* begin MATERIALS PROVIDED *
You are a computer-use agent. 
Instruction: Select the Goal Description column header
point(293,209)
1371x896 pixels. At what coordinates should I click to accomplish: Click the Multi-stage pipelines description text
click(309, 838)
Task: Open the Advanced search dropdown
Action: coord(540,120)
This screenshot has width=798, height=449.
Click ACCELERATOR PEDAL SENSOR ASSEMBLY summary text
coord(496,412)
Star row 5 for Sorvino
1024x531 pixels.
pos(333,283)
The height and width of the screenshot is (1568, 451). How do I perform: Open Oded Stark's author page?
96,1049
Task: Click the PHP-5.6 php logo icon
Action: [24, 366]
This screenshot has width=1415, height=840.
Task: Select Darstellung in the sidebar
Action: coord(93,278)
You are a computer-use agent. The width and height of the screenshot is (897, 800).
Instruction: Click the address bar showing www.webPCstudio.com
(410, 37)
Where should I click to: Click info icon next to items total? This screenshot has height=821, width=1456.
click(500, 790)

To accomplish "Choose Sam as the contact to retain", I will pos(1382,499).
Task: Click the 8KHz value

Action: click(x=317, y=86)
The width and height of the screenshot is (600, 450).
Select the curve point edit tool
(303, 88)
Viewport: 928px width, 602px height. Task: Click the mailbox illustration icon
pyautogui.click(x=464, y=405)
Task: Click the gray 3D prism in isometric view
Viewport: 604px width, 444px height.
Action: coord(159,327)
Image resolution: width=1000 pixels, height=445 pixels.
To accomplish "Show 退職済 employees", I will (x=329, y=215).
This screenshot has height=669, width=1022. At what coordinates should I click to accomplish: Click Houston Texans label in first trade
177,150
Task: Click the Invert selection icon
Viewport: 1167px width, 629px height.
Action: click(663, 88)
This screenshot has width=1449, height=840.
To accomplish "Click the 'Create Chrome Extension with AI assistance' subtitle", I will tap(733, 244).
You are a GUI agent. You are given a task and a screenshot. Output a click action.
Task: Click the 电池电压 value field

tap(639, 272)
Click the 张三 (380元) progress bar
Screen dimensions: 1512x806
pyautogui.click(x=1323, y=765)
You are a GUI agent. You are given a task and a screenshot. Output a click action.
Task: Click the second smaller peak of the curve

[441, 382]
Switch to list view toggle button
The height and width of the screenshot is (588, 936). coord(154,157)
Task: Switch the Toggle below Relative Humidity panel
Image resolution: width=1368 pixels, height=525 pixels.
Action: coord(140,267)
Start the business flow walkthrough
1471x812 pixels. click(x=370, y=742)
* end MATERIALS PROVIDED *
* STATED GOAL: Reproduce all of the data above, substituting "Window" for every occurrence of "Viewport" and leaving everything else unchanged.

* WRITTEN SOLUTION:
You are a computer-use agent. 
Instruction: Select the Goal Description column header
point(293,209)
1371x896 pixels. At what coordinates should I click to accomplish: Click the Multi-stage pipelines description text
click(309, 838)
Task: Open the Advanced search dropdown
Action: coord(540,120)
This screenshot has width=798, height=449.
Click ACCELERATOR PEDAL SENSOR ASSEMBLY summary text
coord(496,412)
Star row 5 for Sorvino
1024x531 pixels.
pos(333,283)
The height and width of the screenshot is (1568, 451). How do I perform: Open Oded Stark's author page?
96,1049
Task: Click the PHP-5.6 php logo icon
Action: [24, 366]
This screenshot has width=1415, height=840.
Task: Select Darstellung in the sidebar
Action: coord(93,278)
You are a computer-use agent. The width and height of the screenshot is (897, 800).
Instruction: Click the address bar showing www.webPCstudio.com
(410, 37)
Where should I click to: Click info icon next to items total? This screenshot has height=821, width=1456.
click(500, 790)

To accomplish "Choose Sam as the contact to retain", I will pos(1382,499).
Task: Click the 8KHz value

Action: click(x=317, y=86)
The width and height of the screenshot is (600, 450).
Select the curve point edit tool
(303, 88)
Window: 928px width, 602px height. Task: Click the mailbox illustration icon
pyautogui.click(x=464, y=405)
Task: Click the gray 3D prism in isometric view
Window: 604px width, 444px height.
Action: coord(159,327)
Image resolution: width=1000 pixels, height=445 pixels.
To accomplish "Show 退職済 employees", I will (x=329, y=215).
This screenshot has height=669, width=1022. At what coordinates should I click to accomplish: Click Houston Texans label in first trade
177,150
Task: Click the Invert selection icon
Window: 1167px width, 629px height.
Action: click(663, 88)
This screenshot has width=1449, height=840.
To accomplish "Click the 'Create Chrome Extension with AI assistance' subtitle", I will tap(733, 244).
You are a GUI agent. You are given a task and a screenshot. Output a click action.
Task: Click the 电池电压 value field

tap(639, 272)
Click the 张三 (380元) progress bar
Screen dimensions: 1512x806
pyautogui.click(x=1323, y=765)
You are a GUI agent. You are given a task and a screenshot. Output a click action.
Task: Click the second smaller peak of the curve

[441, 382]
Switch to list view toggle button
The height and width of the screenshot is (588, 936). coord(154,157)
Task: Switch the Toggle below Relative Humidity panel
Image resolution: width=1368 pixels, height=525 pixels.
Action: coord(140,267)
Start the business flow walkthrough
1471x812 pixels. click(x=370, y=742)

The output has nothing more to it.